LFM2.5-230M proves that while 3-billion-parameter models like VibeThinker are solving advanced calculus, a 230-million-parameter model is the superior, highly optimized choice for executing structured tool calls and keeping agentic pipelines running efficiently on constrained hardware.
Advanced research uses
Because it excels at tool calling, LFM2.5-230M functions primarily as a skill-selection layer. Liquid AI demonstrated this capability by deploying the model on a Unitree G1 humanoid robot.
Running entirely on-device via the robot's onboard NVIDIA Jetson Orin compute module, the model successfully processes complex environmental commands.

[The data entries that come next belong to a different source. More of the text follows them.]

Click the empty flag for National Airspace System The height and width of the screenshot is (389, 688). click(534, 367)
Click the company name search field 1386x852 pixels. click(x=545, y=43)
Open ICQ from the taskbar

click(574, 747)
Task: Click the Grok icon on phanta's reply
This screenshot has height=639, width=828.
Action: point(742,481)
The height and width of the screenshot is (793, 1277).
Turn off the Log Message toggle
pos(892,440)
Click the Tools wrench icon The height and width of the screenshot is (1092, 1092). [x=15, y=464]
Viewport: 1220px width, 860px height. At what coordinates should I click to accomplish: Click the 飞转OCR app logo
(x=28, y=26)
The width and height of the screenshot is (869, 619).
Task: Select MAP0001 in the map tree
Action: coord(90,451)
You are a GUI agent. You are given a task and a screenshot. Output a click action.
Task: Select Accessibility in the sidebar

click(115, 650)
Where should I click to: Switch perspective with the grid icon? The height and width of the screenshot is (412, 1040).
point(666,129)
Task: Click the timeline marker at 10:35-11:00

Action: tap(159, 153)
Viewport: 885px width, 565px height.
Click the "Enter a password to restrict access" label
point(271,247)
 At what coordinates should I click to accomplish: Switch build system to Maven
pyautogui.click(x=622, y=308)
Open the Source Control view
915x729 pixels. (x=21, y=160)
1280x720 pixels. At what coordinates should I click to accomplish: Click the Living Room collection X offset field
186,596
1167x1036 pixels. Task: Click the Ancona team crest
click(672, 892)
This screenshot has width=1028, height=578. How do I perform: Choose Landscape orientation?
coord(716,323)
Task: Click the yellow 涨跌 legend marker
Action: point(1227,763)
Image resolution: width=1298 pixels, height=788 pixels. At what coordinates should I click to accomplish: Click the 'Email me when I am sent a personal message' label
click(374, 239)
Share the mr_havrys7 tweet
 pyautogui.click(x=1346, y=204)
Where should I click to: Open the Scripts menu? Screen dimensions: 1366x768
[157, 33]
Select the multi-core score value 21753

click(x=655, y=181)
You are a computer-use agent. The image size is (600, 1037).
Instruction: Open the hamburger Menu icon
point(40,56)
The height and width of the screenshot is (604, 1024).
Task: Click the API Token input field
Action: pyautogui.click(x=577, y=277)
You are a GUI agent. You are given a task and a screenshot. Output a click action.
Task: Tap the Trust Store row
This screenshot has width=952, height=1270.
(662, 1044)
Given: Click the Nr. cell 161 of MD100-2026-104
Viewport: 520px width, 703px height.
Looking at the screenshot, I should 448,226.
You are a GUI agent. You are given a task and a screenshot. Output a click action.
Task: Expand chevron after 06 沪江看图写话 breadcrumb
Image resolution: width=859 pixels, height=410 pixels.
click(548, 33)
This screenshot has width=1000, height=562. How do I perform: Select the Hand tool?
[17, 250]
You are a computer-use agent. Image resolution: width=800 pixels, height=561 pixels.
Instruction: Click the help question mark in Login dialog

As noted in the company's technical blog, the model takes a free-form instruction like, *"Hold still for 2 seconds, then walk forward at 1 meter per second for 3 meters, hold a forward one-leg kneel for 5 seconds, and walk backward at 0.5 meters per second for 3 meters,"* and automatically translates it into a structured multi-step plan calling on pre-trained low-level skills provided by NVIDIA's SONIC framework.
The base and post-trained models are available immediately on Hugging Face, with native day-one support across the inference ecosystem for llama.cpp (GGUF), MLX, vLLM, SGLang, and ONNX.
Dual-use, custom LFM Open License
Liquid AI ships LFM2.5-230M under the LFM Open License v1.0. Despite the word "open" in the title, this is not an Open Source Initiative (OSI) compliant license; it operates as a restricted, dual-use commercial framework.
For independent developers, researchers, and early-stage startups, the license functions identically to open-source software.
Users receive a perpetual, worldwide, royalty-free license to reproduce, modify, and distribute the model, provided they retain original copyright notices and prominently state any modifications.
However, the license includes a strict "Commercial Use Limitation". Any legal entity generating $10 million or more in annual revenue loses the right to use the model commercially under this agreement.
Large enterprises crossing this financial threshold must negotiate a separate, paid commercial agreement with Liquid AI to deploy the model in production.
This strategy protects the company from having its intellectual property absorbed by major technology conglomerates for free, while still seeding the model at the grassroots developer level.